──────── Quoted text ────────
The order, pronounced on November 19, 2025, in C.A. (CAA) No. 235 (MB)/2025, sanctioned the merger under Sections 230 to 232 of the Companies Act, 2013. The Bench comprising Member (Judicial) Sushil Mahadeorao Kochey and Member (Technical) Prabhat Kumar allowed the scheme after examining the material on record.
The scheme provides for the amalgamation of Mirae Asset Sharekhan Financial Services Limited (amalgamating company) with Mirae Asset Financial Services (India) Private Limited (amalgamated company), along with their respective shareholders and creditors. Both entities are registered with the Reserve Bank of India as systemically important non-deposit taking NBFCs engaged in lending activities, including loans against securities and mutual funds.
──────── Data supplied ────────
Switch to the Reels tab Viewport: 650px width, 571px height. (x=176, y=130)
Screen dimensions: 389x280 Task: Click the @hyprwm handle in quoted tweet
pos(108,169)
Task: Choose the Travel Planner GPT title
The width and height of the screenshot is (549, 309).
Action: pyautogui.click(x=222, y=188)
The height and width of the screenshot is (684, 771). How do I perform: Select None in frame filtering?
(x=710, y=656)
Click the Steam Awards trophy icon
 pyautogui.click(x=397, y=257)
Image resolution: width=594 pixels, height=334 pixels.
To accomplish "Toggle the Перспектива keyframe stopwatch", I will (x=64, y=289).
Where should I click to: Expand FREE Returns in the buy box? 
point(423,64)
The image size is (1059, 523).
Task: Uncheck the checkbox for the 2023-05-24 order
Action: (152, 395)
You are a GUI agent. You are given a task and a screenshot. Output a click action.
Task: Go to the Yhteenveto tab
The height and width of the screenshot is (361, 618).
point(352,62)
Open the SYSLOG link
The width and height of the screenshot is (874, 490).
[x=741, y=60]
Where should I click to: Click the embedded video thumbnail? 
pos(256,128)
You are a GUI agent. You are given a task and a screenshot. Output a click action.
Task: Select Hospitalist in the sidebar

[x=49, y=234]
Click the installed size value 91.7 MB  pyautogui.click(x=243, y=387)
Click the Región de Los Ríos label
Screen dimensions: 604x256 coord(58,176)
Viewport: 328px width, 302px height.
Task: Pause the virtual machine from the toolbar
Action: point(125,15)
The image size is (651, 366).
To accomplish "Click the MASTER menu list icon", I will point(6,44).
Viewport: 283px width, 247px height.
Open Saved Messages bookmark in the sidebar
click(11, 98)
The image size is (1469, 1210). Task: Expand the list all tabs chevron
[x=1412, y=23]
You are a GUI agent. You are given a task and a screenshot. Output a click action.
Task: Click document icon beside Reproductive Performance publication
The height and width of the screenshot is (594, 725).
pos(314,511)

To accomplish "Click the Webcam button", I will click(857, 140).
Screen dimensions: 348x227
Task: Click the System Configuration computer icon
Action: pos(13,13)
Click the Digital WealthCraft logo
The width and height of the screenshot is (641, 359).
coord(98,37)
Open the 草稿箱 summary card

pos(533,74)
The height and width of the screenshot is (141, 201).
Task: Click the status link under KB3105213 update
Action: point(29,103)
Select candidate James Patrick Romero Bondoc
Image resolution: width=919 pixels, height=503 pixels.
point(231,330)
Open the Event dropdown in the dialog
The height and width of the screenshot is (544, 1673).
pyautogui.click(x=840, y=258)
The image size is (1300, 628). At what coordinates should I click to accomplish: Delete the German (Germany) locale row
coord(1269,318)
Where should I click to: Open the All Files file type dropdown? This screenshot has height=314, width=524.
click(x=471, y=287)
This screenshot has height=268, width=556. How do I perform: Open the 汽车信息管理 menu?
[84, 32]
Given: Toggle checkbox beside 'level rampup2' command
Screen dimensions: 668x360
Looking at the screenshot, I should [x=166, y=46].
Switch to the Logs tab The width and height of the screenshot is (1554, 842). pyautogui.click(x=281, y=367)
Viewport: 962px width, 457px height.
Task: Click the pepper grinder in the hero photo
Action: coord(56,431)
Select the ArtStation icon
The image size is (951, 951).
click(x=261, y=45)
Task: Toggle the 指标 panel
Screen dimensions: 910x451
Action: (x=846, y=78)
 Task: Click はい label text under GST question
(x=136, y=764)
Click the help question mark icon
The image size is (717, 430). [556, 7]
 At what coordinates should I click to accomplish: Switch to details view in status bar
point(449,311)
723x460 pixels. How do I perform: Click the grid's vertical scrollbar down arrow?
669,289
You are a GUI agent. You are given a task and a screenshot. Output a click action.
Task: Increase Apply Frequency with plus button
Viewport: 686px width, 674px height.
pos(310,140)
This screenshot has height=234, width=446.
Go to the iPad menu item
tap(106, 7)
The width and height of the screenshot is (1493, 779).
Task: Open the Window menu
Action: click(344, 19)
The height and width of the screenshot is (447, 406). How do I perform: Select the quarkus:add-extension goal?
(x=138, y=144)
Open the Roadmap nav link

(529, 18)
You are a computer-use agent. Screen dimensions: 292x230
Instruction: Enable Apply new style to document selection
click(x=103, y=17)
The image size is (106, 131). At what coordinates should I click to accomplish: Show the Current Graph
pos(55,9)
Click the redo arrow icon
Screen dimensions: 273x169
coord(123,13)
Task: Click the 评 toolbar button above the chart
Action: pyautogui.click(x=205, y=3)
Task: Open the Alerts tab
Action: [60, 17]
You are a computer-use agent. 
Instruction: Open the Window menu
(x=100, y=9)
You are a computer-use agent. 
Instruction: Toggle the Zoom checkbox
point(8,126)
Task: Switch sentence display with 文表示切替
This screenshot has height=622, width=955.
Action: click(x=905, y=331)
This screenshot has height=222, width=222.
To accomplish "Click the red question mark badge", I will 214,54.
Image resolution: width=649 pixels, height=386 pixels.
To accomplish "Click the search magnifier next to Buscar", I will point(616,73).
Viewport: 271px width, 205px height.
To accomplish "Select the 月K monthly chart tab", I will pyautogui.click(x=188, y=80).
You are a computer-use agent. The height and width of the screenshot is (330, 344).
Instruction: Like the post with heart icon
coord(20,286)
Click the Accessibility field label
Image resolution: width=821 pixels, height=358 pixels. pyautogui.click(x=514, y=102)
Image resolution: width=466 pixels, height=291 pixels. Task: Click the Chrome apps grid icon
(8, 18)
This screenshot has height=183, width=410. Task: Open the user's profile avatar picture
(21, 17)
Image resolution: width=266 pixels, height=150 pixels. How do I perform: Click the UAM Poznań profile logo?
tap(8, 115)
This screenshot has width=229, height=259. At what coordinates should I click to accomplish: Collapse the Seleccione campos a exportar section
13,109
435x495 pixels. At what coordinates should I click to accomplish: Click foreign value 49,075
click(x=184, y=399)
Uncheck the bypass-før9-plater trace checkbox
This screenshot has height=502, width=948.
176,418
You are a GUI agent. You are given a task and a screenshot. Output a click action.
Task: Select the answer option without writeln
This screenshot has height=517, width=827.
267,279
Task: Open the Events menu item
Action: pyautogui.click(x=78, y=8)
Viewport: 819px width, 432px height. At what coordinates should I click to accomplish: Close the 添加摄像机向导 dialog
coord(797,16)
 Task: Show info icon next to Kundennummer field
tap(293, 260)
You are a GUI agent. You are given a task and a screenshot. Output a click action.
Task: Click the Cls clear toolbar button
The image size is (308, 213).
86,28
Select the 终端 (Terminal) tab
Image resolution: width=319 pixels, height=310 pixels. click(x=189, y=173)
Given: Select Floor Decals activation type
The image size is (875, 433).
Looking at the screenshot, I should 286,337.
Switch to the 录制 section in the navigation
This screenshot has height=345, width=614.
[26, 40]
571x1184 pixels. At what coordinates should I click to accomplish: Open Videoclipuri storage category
────────
What needs to be done
Carry on the account above of the order sanctioning the Mirae Asset merger, picking up right after its final sentence.

Response below
As per the tribunal record, the boards of both companies approved the scheme on June 11, 2025, and fixed April 1, 2025 as the appointed date. The companies submitted key documents including audited financial statements, valuation report, auditor certificates confirming compliance with accounting standards, and a no-objection certificate issued by the Reserve Bank of India on September 12, 2025.
The Tribunal noted that the amalgamating company became part of the Mirae Asset group following the acquisition of its parent entity in November 2024. The Reserve Bank of India had directed that one NBFC licence be surrendered post-merger by March 31, 2026, prompting the present restructuring.
The scheme aims to simplify the corporate structure, improve capital efficiency, and create a unified entity with enhanced financial strength. It also seeks to reduce regulatory duplication, enable operational synergies, and support long-term growth.
The Tribunal recorded that all equity shareholders and an overwhelming majority of creditors had consented to the scheme, leading to dispensation of meetings. It further observed that no investigations or winding-up proceedings were pending against the companies and that the arrangement did not require approval from the Competition Commission of India due to applicable exemptions.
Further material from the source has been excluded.